Rating: 4 out of 5
I think that it’s safe to say that only recently have people been trying to cash in on promising to relieve others’ anxiety about graduating college. Heck, most from previous generations didn’t even go to college, so life didn’t present as many transitions as it does today.
But now that the college attendance rate has been steadily climbing, young adults are experiencing an extended adolescence, especially since less than half will actually finish school in the traditional four years.
In a world of stressed-out over-achievers, nobody speaks their language like Jenny Blake, author of Life After College. Much like Christine Hassler whom I discussed yesterday, Blake has made a living as a Millennial life coach. By the time she was 25, she had snagged a job at Google, ran a marathon, bought a house, and created a blog. Her ambition drove her into the ground with exhaustion, so she decided to transform herself into a mentor for other 20-somethings.
Needless to say, I enjoy reading non-fiction books about coping with life transitions, and it was fun to compare Blake to Hassler. Hassler comes from a background in spiritual psychology, so she specializes in reaching the source of your emotional issues. Blake, on the other hand, is an expert in goal-setting, so her book offers practical, straightforward advice on getting what you want in life.
With chapters on work, money, home, organization, friends/family, dating/relationships, health, fun/relaxation, and personal growth, Life After College has exercises for everything. Along the way, you get tidbits from other college graduates via Twitter and interviews.
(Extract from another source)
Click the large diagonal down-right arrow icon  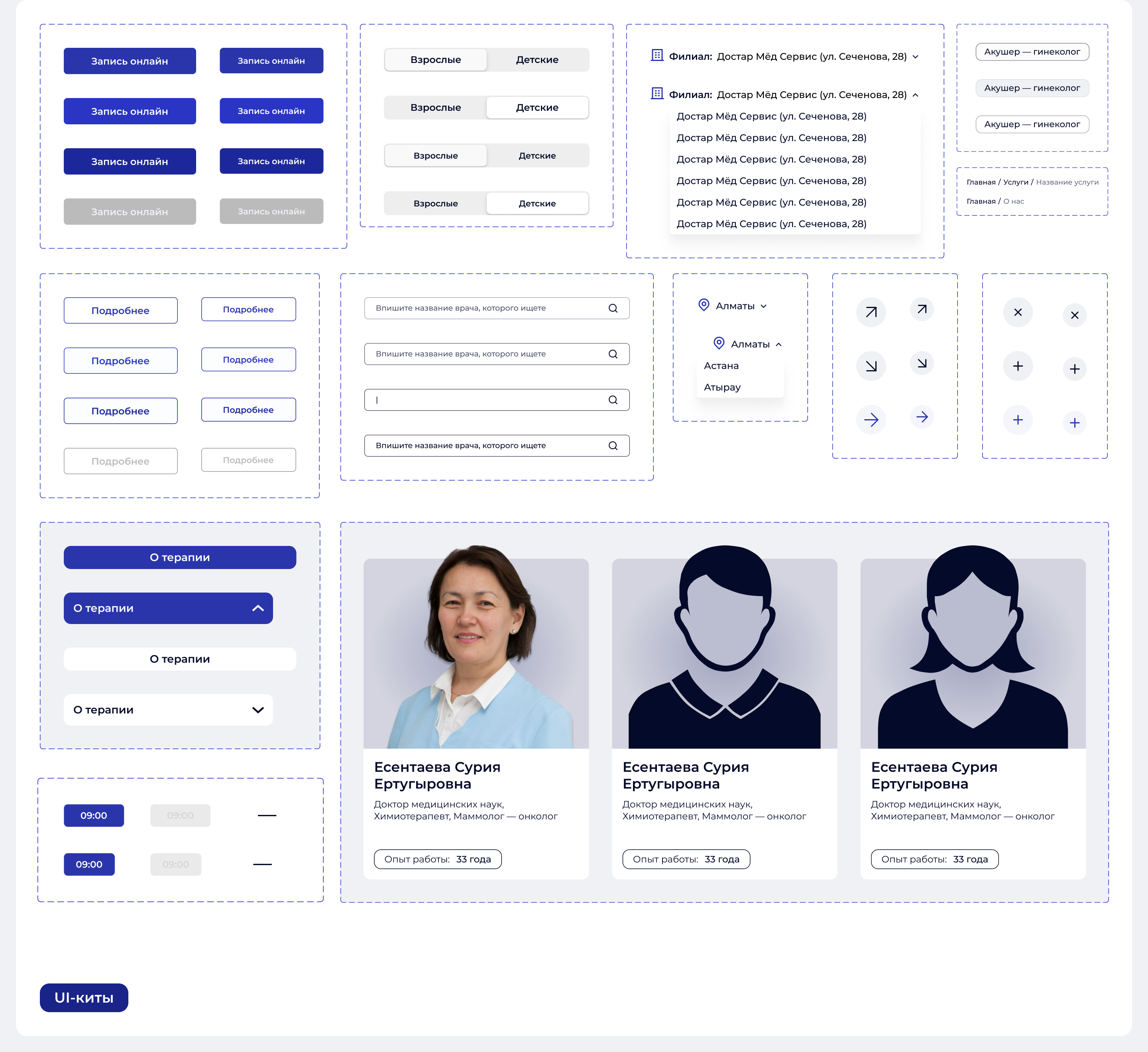click(x=871, y=366)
Each chapter also contains recommended reading and inspirational quotes.
The book’s format is a huge plus, as it’s super easy to read, and has plenty of space to complete the exercises and write miscellaneous notes. Type-A folks will definitely appreciate its matter-of-fact layout and design.
This would be a fabulous gift for a friend or relative graduating from college, as it’s a positive, useful text that doesn’t even read like others in the self-improvement genre. Think of it as your roadmap to the “real world!”